Typically, blood clot formation starts the tissue injury. Right away, some cells begin to release a protein called von Willebrand factor. This von Willebrand factor sticks to exposed fibers in the torn tissue and becomes like glue, allowing platelets to stick to the site.
As the platelets pile on top of one another, they link together into a mesh, which we call a clot. In TTP, there is often a severe deficiency of the enzyme ADAMTS13 which breaks down von Willebrand factor when it’s no longer needed.
Without this von Willebrand factor regulation by ADAMTS13, small blood clots can form more frequently throughout the body.
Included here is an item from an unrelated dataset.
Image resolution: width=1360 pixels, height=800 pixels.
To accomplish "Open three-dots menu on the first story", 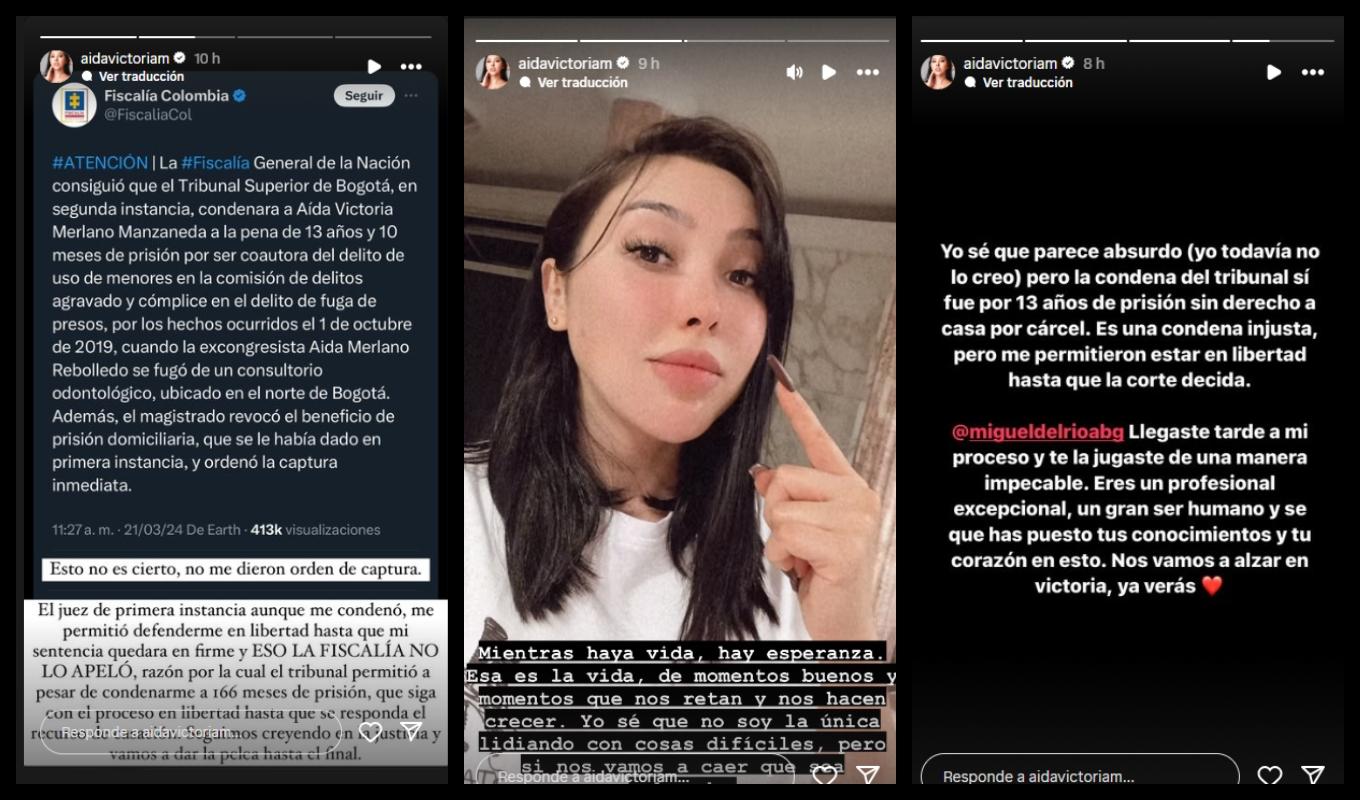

The small blood clots formed in a person with TTP can block normal blood flow through arteries and veins, leading to clinical findings that include decreased platelets, increased red blood cell destruction, and neurological issues such as headaches, mental changes, confusion, speech abnormalities, partial paralysis, seizures, or coma.
TTP can cause a wide range of other symptoms. Due to the low number of platelets, small areas of abnormal bleeding in the skin may occur which can be seen as a rash-like appearance or a purplish discoloration.
Other symptoms may affect the entire body including fever, weakness, fatigue, and extreme paleness. There can also be episodes of unusually heavy bleeding or abdominal pain accompanied by nausea and vomiting.
Acute kidney failure occurs in less than 10% of people with TTP and requires dialysis. Due to the lack of blood and urine filtration when the kidneys stop working properly, increased water, salt, and protein retention can occur causing an onset of symptoms within days including foot swelling, shortness of breath, headaches, fever, and an irregular heartbeat.